Opinião semelhante tem o professor Thiago Bottino, da FGV Direito Rio. Para ele, a dedução busca impedir que o réu fique preso além do necessário, contudo “isso vale quando a prisão cautelar está no mesmo processo que chegará à sentença”.
Jurisprudência flexível
Bottino lembra, entretanto, que o Superior Tribunal de Justiça (STJ) já admitiu, em casos específicos, usar o tempo de prisão cautelar para compensar penas em ações distintas, desde que as prisões ocorram de forma concomitante. Mesmo assim, o magistrado destaca que tal entendimento é mais benéfico ao réu e não está previsto expressamente na lei.
Para o advogado criminalista Ricardo Yamin, doutor pela PUC-SP, o fato de Bolsonaro responder à domiciliar por causa de suposta obstrução de Justiça reforça o impedimento ao abatimento. “Estamos diante de outro crime, logo não há correspondência entre as medidas”, diz.
Diego Nunes, professor da Universidade Federal de Santa Catarina, avalia que o desconto seria admissível somente se o inquérito da obstrução evoluir para ação penal resultando em condenação. Nesse cenário, a domiciliar funcionaria como prisão cautelar dentro do mesmo processo.

Restrições em vigor
Além da tornozeleira, instalada em 18 de julho, Bolsonaro está impedido de receber visitas não autorizadas, usar redes sociais ou manter contato com embaixadores, réus e investigados. A medida busca evitar novos delitos e assegurar a aplicação da lei, conforme prevê o Código de Processo Penal.

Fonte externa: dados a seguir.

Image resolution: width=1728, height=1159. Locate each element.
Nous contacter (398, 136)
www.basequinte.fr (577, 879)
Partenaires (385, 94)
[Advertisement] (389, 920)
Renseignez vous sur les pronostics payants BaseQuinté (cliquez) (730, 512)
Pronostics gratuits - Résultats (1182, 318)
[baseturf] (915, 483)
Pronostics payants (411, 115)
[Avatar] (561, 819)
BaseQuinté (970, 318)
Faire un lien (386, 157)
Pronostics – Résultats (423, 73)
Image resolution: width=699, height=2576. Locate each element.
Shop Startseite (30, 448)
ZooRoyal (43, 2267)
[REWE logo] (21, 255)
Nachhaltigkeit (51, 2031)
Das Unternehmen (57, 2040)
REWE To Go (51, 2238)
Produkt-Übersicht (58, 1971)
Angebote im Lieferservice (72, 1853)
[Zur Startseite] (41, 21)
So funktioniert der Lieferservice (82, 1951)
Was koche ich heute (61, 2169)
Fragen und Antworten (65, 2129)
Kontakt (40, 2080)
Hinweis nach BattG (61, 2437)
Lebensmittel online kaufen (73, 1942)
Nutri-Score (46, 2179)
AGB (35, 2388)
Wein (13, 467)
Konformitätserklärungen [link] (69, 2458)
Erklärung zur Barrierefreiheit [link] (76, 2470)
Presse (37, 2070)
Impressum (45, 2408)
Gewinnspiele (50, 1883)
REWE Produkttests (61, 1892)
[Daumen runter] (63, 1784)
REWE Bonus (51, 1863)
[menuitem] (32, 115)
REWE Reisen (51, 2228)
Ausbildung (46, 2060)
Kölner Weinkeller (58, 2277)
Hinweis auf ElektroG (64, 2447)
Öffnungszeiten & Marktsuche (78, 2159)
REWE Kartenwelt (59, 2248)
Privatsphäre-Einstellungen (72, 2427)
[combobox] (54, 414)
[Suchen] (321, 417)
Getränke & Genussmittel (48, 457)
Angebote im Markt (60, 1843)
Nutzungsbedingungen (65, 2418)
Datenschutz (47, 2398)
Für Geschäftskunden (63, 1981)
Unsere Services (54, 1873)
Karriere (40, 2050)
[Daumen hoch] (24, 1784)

No caso da tentativa de golpe, a Procuradoria-Geral da República aponta que a pena pode ultrapassar 40 anos, o que também prolongaria a inelegibilidade do ex-presidente, atualmente vigente até 2030. Se houver pedido de vista durante o julgamento, a decisão pode atrasar, estendendo as medidas cautelares já em curso.
Enquanto isso, mesmo confinado em casa, Bolsonaro acumula tempo sob custódia que, segundo os especialistas, provavelmente não será abatido de eventual condenação relacionada ao plano golpista.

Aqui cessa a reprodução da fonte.